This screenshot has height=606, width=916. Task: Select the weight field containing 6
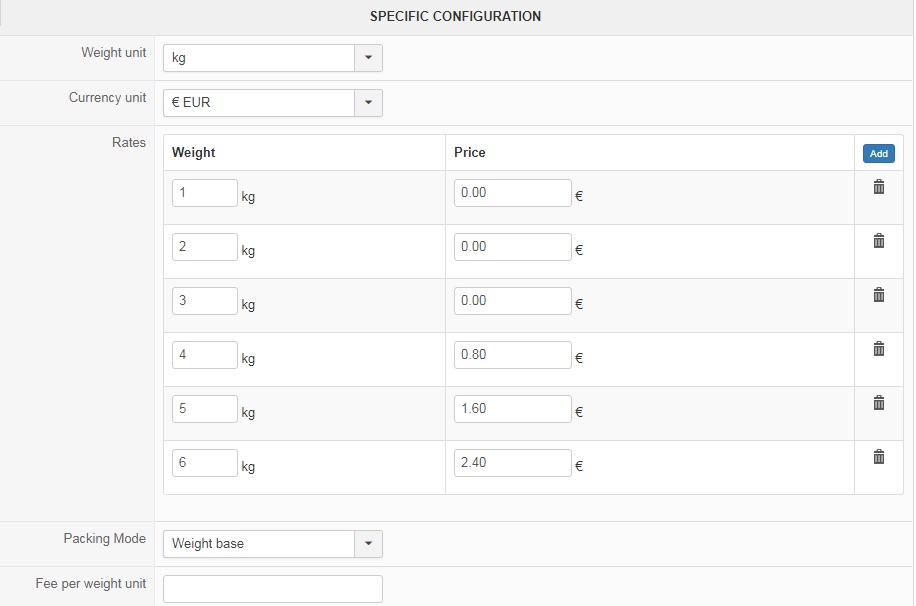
________________________
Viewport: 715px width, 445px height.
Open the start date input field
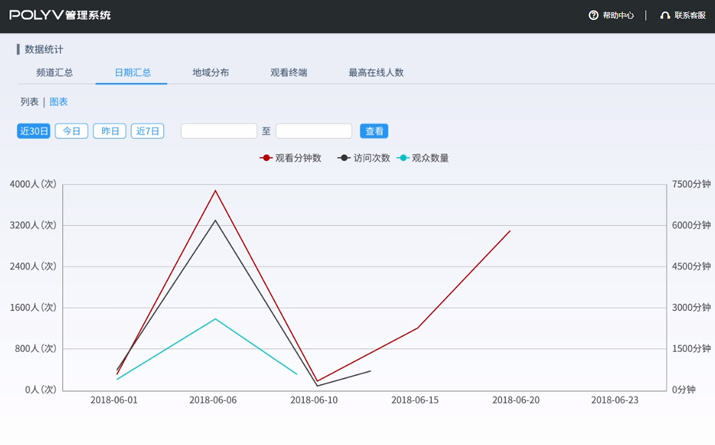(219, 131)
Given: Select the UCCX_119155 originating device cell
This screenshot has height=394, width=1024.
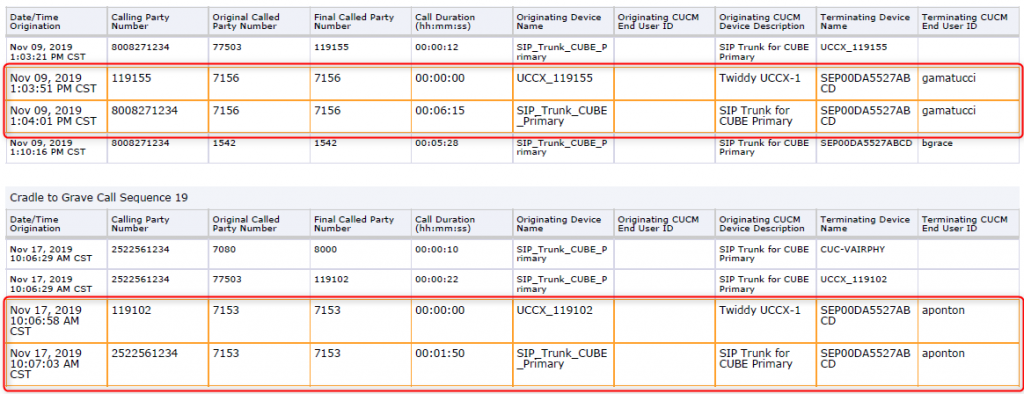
________________________
* **WORK ORDER**
Please write out, exactly as they appear above, only the lines in the stretch from the line with "Given: Select the" through the line with "This screenshot has height=394, width=1024.".

* **TASK OUTPUT**
Given: Select the UCCX_119155 originating device cell
This screenshot has height=394, width=1024.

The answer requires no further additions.